• [TEXTE EXTRAIT]
Peut-être êtes-vous encore traumatisé par 2017 et l’allocution inaugurale « American Carnage » de Trump, une fièvre dystopique de seize minutes. Sa vision lugubre de l’Amérique – que vous y adhériez ou pas – est devenue une partie notoire de l’histoire américaine. Une petite phrase [catchphrase] est une petite phrase.

Donald Trump a un peu compliqué la question : le 20 janvier, il a prononcé deux discours au lieu d’un. Le premier, l’inaugural address proprement dite, a été prononcé devant un parterre d’invités de marque réunis à Washington dans la Rotonde du Capitole. Le second a été prononcé devant un public de partisans. Selon certains, Trump aurait retenu ses coups lors du premier discours, le plus « officiel », et se serait davantage lâché devant ses proches.

Le discours de la Rotonde abonde néanmoins en petites phrases candidates à rester dans l’histoire. En voici quelques-unes :  

  • Drill, baby, drill ! (Fore, bébé, fore). Cette « petite phrase familière » déjà utilisée pendant la campagne avait été un slogan du Parti républicain il y a une quinzaine d’années. Elle est cependant compromise depuis qu’elle a été détournée en « Spill, baby, spill » (Pollue, bébé, pollue) après un grave accident de forage dans le golfe du Mexique (que Donald Trump veut rebaptiser « golfe d’Amérique »).

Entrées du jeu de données
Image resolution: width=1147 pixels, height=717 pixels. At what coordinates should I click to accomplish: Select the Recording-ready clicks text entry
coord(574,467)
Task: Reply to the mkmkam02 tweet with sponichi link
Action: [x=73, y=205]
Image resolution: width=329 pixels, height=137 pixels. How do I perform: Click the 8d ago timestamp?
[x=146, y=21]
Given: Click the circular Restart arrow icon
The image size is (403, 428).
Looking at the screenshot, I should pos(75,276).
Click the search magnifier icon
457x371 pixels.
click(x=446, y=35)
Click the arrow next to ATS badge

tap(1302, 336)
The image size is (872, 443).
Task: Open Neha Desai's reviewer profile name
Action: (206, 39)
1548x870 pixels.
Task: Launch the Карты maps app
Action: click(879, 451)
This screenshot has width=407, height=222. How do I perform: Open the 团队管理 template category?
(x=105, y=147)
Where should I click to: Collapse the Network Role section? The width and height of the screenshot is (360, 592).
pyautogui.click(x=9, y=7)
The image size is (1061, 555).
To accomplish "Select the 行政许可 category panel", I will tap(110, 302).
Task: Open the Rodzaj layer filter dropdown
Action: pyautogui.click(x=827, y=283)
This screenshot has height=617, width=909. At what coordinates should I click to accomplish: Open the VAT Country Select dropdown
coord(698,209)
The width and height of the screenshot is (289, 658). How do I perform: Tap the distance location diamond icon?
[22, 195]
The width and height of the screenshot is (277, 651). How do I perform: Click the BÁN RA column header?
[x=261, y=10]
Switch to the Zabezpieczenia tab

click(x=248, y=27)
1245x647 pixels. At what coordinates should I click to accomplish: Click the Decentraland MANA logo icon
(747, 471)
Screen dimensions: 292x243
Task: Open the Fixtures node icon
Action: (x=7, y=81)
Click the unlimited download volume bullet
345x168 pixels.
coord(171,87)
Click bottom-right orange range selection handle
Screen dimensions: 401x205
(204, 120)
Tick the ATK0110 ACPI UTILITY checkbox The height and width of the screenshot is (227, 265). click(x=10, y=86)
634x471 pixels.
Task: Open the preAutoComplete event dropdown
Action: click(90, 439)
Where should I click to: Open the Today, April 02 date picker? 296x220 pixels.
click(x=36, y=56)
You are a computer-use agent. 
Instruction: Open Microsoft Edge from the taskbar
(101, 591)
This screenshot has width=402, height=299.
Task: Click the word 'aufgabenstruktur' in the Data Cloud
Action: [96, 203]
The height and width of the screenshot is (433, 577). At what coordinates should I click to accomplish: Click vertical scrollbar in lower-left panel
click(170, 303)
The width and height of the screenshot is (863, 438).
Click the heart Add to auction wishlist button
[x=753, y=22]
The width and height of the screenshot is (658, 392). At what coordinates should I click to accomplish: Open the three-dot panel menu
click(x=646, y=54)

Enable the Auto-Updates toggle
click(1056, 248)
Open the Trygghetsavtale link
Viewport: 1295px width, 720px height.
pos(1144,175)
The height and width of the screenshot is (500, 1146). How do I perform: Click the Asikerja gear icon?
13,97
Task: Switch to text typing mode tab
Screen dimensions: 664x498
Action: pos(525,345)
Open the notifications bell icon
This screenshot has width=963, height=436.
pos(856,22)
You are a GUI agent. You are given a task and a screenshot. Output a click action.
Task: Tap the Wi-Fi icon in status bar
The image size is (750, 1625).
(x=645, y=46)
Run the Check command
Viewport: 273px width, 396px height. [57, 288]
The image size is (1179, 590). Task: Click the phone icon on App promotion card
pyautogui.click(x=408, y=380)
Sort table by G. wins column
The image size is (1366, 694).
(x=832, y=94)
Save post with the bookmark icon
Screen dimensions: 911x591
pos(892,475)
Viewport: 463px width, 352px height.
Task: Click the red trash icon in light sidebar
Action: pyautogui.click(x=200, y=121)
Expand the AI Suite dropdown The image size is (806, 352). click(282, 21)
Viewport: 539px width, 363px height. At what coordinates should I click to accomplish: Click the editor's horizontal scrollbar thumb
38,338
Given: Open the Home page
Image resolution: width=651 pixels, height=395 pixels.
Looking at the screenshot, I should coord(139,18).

• [CONSIGNES DE TRAVAIL]
- a) Selon le texte sur les discours du 20 janvier, devant qui le premier discours de Donald Trump a-t-il été prononcé ?
- b) Reproduisez fidèlement, dans les enregistrements, tout ce qui va de la ligne contenant « Click the arrow next to ATS badge » jusqu'à la ligne contenant « Action: pyautogui.click(x=827, y=283) », ces deux lignes comprises.
Le texte et les enregistrements sont sans rapport l'un avec l'autre.

• [RÉSULTATS]
- a) Devant un parterre d'invités de marque réunis à Washington dans la Rotonde du Capitole.

- b)
Click the arrow next to ATS badge

tap(1302, 336)
The image size is (872, 443).
Task: Open Neha Desai's reviewer profile name
Action: (206, 39)
1548x870 pixels.
Task: Launch the Карты maps app
Action: click(879, 451)
This screenshot has width=407, height=222. How do I perform: Open the 团队管理 template category?
(x=105, y=147)
Where should I click to: Collapse the Network Role section? The width and height of the screenshot is (360, 592).
pyautogui.click(x=9, y=7)
The image size is (1061, 555).
To accomplish "Select the 行政许可 category panel", I will tap(110, 302).
Task: Open the Rodzaj layer filter dropdown
Action: pyautogui.click(x=827, y=283)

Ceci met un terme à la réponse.